愛なんて初めから、何処にもなかった。うちらの間にそんなもの、存在していなかった。それでもよかった。それでもよかった。
『…好きや…なっちゃん…うち…なっちゃんだけが好き……』
知ってるよ、なっちゃんの全部は速水くんのもの。心も身体も、全部。全部、速水くんだけのもの。それでもいいの。それでもよかったの。うちは好きだから。なっちゃんが、好きだから。
『…なっちゃんうちを抱いて…速水くんに殺させる前に抱いてえな…』
うちに入る隙間なんてない。二人の間に結ばれているものは深くてそして痛いもの。苦しくて、切ないもの。それでもいいの。いいから。
『それとも速水くんに抱かれるのは出来ても、うちを抱くのは出来へんの?』
なっちゃんにとっての『女』がうちだけならば、しあわせ。どんな理由でも、しあわせ。どんな形でも、しあわせ。だから抱いて。だから、抱いて、ね。
『…抱いて、な…なっちゃん……』
愛なんていらないから。うちの想いだけで充分だから。充分溢れて、零れてゆくから。
「ひっ!ひあああああっ!!!」
一瞬視界が真っ赤になって、次の瞬間に激しい痛みが襲った。充分に濡らされていなかったソコは、予想以上の大きな異物に引き裂かれるような悲鳴を上げていた。
「…いやぁっ!痛いっ!痛いっ!!抜いてっ…抜いてぇっ!!」
加藤の願いは叶えられる事はなかった。速水はがむしゃらに身を進め、加藤の内部を引き裂いてゆく。ずぶずぶと容赦ない音を立てながら、奥へ奥へと進んでゆく。

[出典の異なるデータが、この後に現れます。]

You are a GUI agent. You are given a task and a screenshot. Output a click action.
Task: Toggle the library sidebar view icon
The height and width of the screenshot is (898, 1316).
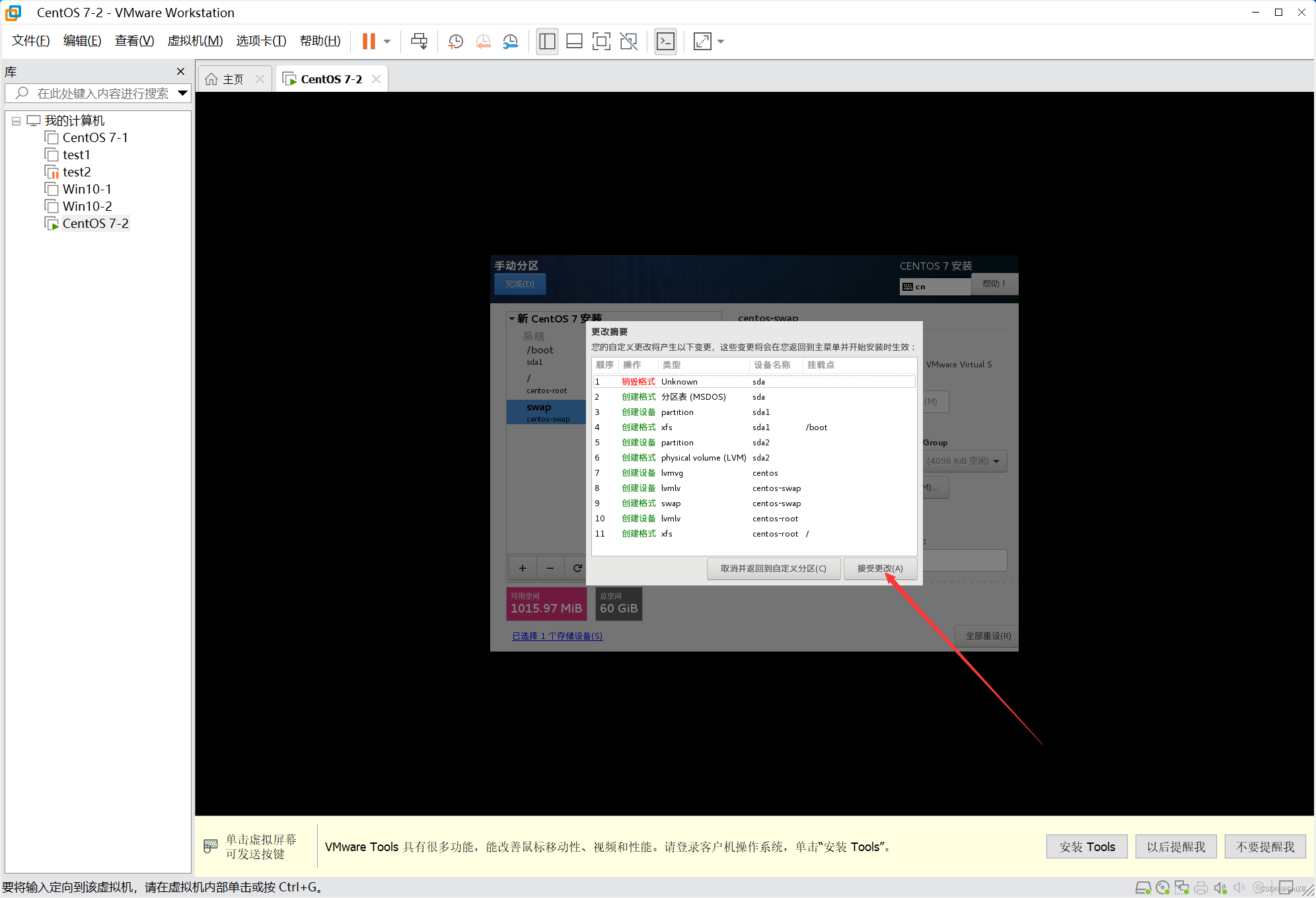[547, 42]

「ああっ…あぁぁっ…いやぁっ…いやぁっ…あぁぁ……」
がくがくと腰を揺すられ、激しい挿入を繰り返される。その度に媚肉は軋み、悲鳴を上げていた。それでも何時しかその痛みすらも、快楽へと摩り替わってゆく。じわりと這い上がってくる快感を、止められない。

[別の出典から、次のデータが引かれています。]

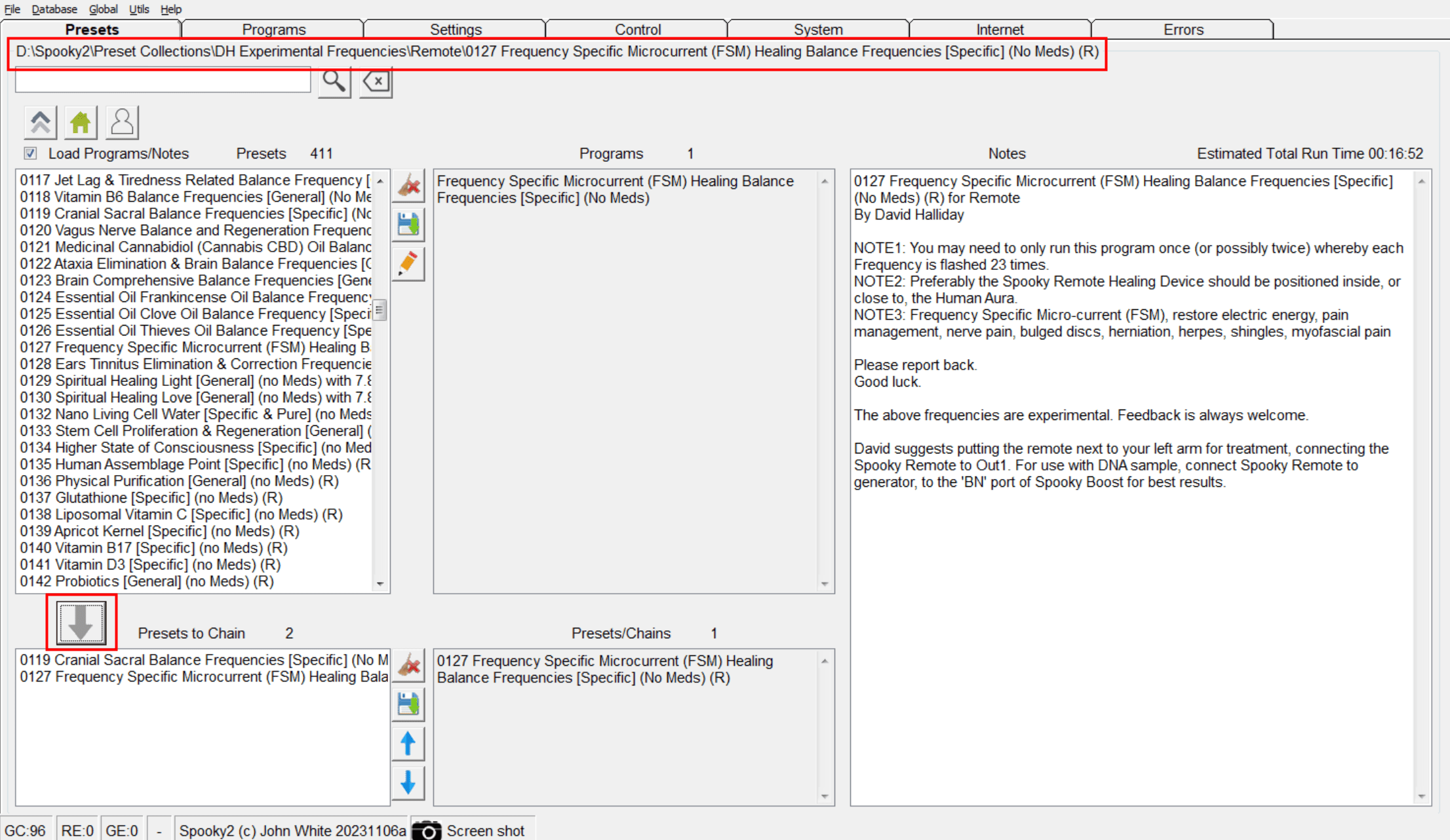Click the clear search backspace icon
The width and height of the screenshot is (1450, 840).
click(x=376, y=82)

「キツいね、加藤さん。ココ使い込んではいないんだね。僕をぎゅうぎゅうに締め付けてくるよ」
「…やぁっ…あぁっ…あぁぁっ!」
「これじゃあ狩谷はすぐ出しちゃっただろうね…後でイクのは知ってたけど、中でイクのは教えなかったから」
「…あぁぁっ…もぉっ…もぉっ…うちっ…うちっ……」
「くす、もう限界なの?僕はまだまだなんだけどね」
「…あああっ…あぁぁ…もぉ…だめ…うち…だめぇ……」
「しょうがないね、ほらイッちゃいな」
「――――あああああっ!!」
ぐいっと強く腰を引き寄せられ、加藤は最奥まで速水に貫かれる。その刺激に意識が真っ白になったと同時に、熱い液体がその身体の中に注がれた。

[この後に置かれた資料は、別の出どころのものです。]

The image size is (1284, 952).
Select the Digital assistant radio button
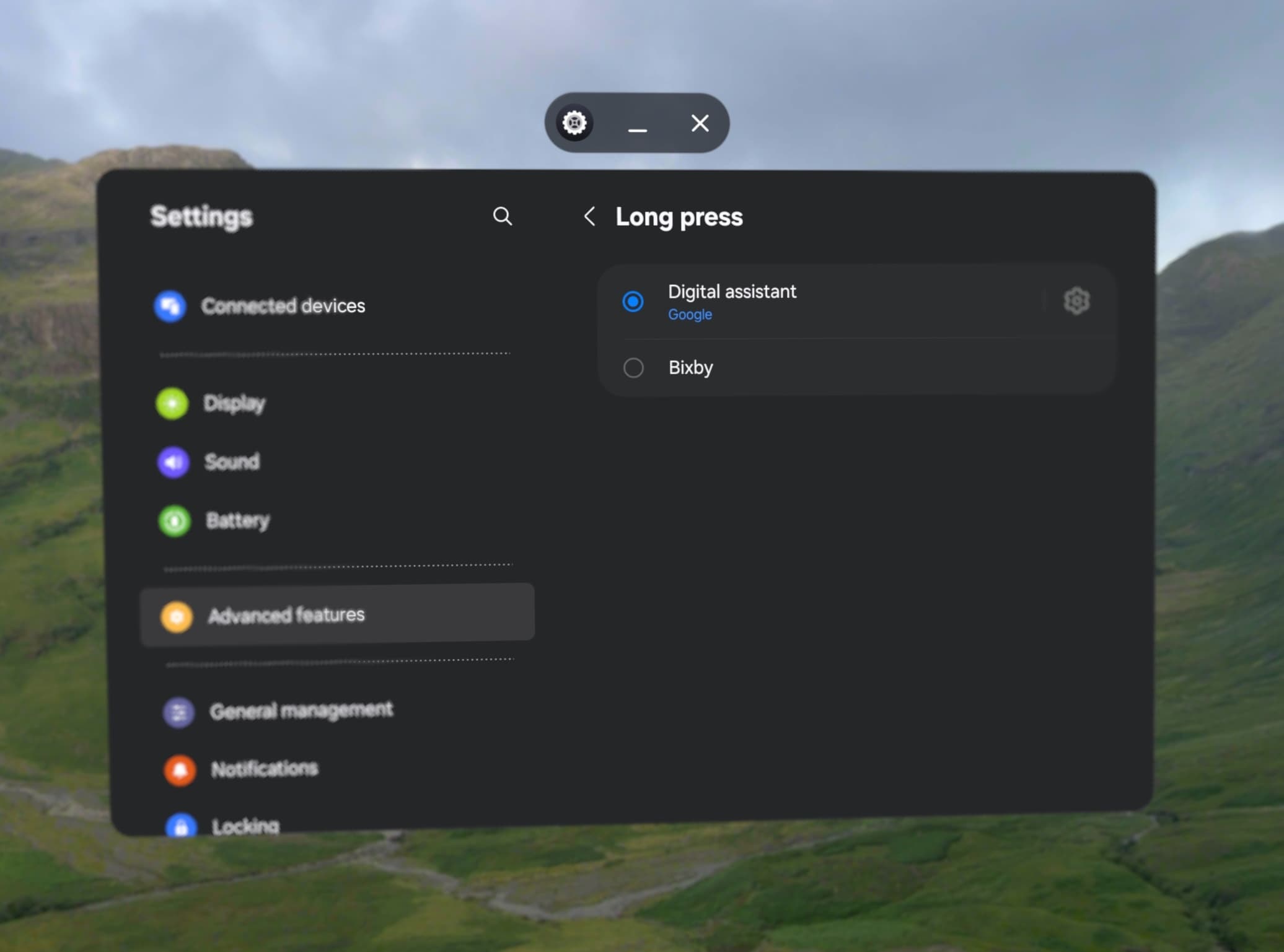pyautogui.click(x=633, y=302)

『…僕は君に殺されるために、生まれてきたんだね……』
欲しかったのは君だけだった。傷つき壊れ、そして内側から崩壊してゆく君。
闇に染まり、光すら見えなくなり、そして。そして僕に殺されるためだけに竜になった君。
―――愛しているよ。愛しているよ、愛しているよ。
ねぇ、狩谷。僕は君を誰にも渡したくなかったんだ。だから君を選んだんだよ。
君を竜に選んだんだよ。僕がHEROになる為に必要な捨て駒。でも僕にとっては。
僕にとっては唯一の。唯一の形ある君への愛し方だったんだ。
『いいよ、速水。それで君の物語が完成するならば、僕はこのまま闇に落ちるよ』
最期に人の形をした君が微笑った。
何時も何処か淋しげで、そして何処か怯えていた君が、初めて。
初めて僕の前で心からの笑顔を見せてくれた。本当の笑顔を、見せてくれた。
その瞬間、本当は。本当は『僕』の物語は終わっていたんだ。
だってこれからは『HERO』の物語だから。速水厚志ではない、HEROの。
「…あぁぁっ…もぉ…もぉ…やぁっ…やぁぁっ!!」
意識が混沌とする。朦朧としてくる。それでも突き上げるのを止められない。
「…うち…壊れっ…壊れちゃうっ…!…」
この膣の中でどれだけ果てたかすら、もう分からない。分から、ない。
「…壊れ…あああああっ!!!」
――――太腿から伝わる白と紅の混じった液体だけが、ひどくリアルだった。
可哀想なのは、うちと速水くんと、…どっちなのかな?
それともどっちも一緒だけ、哀しいのかな?可哀想なのかな?
ねぇ、なっちゃん。今ね、分かったよ。今、分かった。
うちと速水くん、こうして粘膜を通じて同じものを捜しているんだって。
バカみたいだね、うち。嫌なはずなのに、心の何処かで喜んでいる。なっちゃんもこんな風に。こんな風に速水くんに抱かれていたのかと思ったら…嬉しくなった。一緒だって。なっちゃんと、一緒だって。バカだよね。うち、本当にバカだよね。でも速水くんも同じだから。同じだって分かったから。
こうしてうちを抱きながら、うちの中に残っているなっちゃん捜しているんだって。
箱がある。硝子の箱がある。二人の心に小さな箱が。
それを開けたら、出てきたものは。